Vapi’s multilingual support is primarily facilitated through transcribers, which are part of the speech-to-text process. The pipeline consists of three key elements: text-to-speech, speech-to-text, and the llm model, which acts as the brain of the operation. Each of these elements can be customized using different providers.

Transcribers (Speech-to-Text)

Currently, Vapi supports two providers for speech-to-text transcriptions:

  • Deepgram (nova - family models)
  • Talkscriber (whisper model)

Each provider supports different languages. For more detailed information, you can visit your dashboard and navigate to the transcribers tab on the assistant page. Here, you can see the languages supported by each provider and the available models. Note that not all models support all languages. For specific details, you can refer to the documentation for the corresponding providers.

Voice (Text-to-Speech)

Once you have set your transcriber and corresponding language, you can choose a voice for text-to-speech in that language. For example, you can choose a voice with a Spanish accent if needed.

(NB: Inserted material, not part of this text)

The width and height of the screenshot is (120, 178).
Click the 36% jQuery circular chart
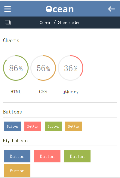pyautogui.click(x=70, y=68)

Vapi currently supports the following providers for text-to-speech:

  • PlayHT
  • 11labs
  • Rime-ai
  • Deepgram
  • OpenAI
  • Azure
  • Lmnt
  • Neets

Each provider offers varying degrees of language support. Azure, for instance, supports the most languages, with approximately 400 prebuilt voices across 140 languages and variants. You can also create your own custom languages with other providers.

Multilingual Support

For multilingual support, you can choose providers like Eleven Labs or Azure, which have models and voices designed for this purpose. This allows your voice assistant to understand and respond in multiple languages, enhancing the user experience for non-English speakers.

To set up multilingual support, you no longer need to specify the desired language when configuring the voice assistant. This configuration in the voice section is deprecated.

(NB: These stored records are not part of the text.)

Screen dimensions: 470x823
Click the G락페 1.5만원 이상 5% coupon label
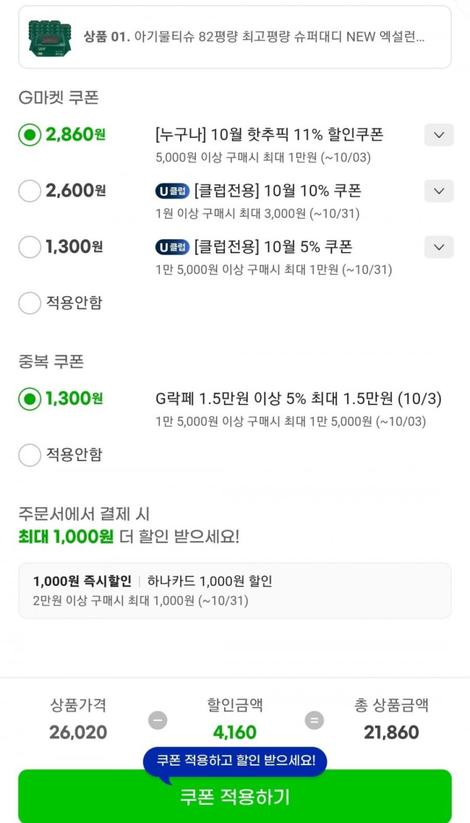pyautogui.click(x=298, y=399)
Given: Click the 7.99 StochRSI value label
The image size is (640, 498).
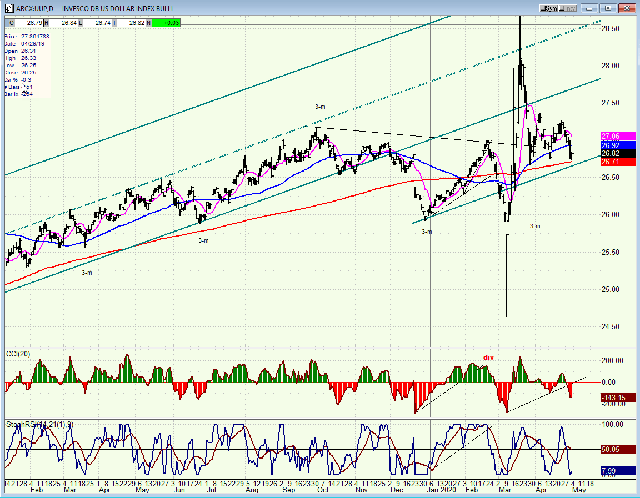Looking at the screenshot, I should pos(618,471).
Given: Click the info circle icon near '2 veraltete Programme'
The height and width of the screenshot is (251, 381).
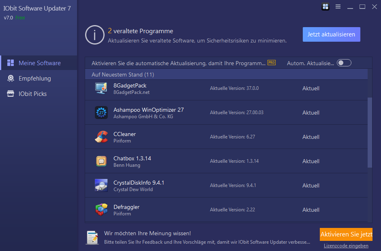Looking at the screenshot, I should (94, 34).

Instead, you directly choose a voice that supports the desired language from your voice provider. This can be done when you are setting up or modifying your voice assistant.

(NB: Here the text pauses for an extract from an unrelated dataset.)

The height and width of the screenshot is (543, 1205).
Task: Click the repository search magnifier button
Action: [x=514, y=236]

Here is an example of how to set up a voice assistant that speaks Spanish:

  "voice": {
    "provider": "azure",
    "voiceId": "es-ES-ElviraNeural"

In this example, the voice es-ES-ElviraNeural from the provider azure supports Spanish. You can replace es-ES-ElviraNeural with the ID of any other voice that supports your desired language.

By leveraging Vapi’s multilingual support, you can make your voice assistant more accessible and user-friendly, reaching a wider audience and providing a better user experience.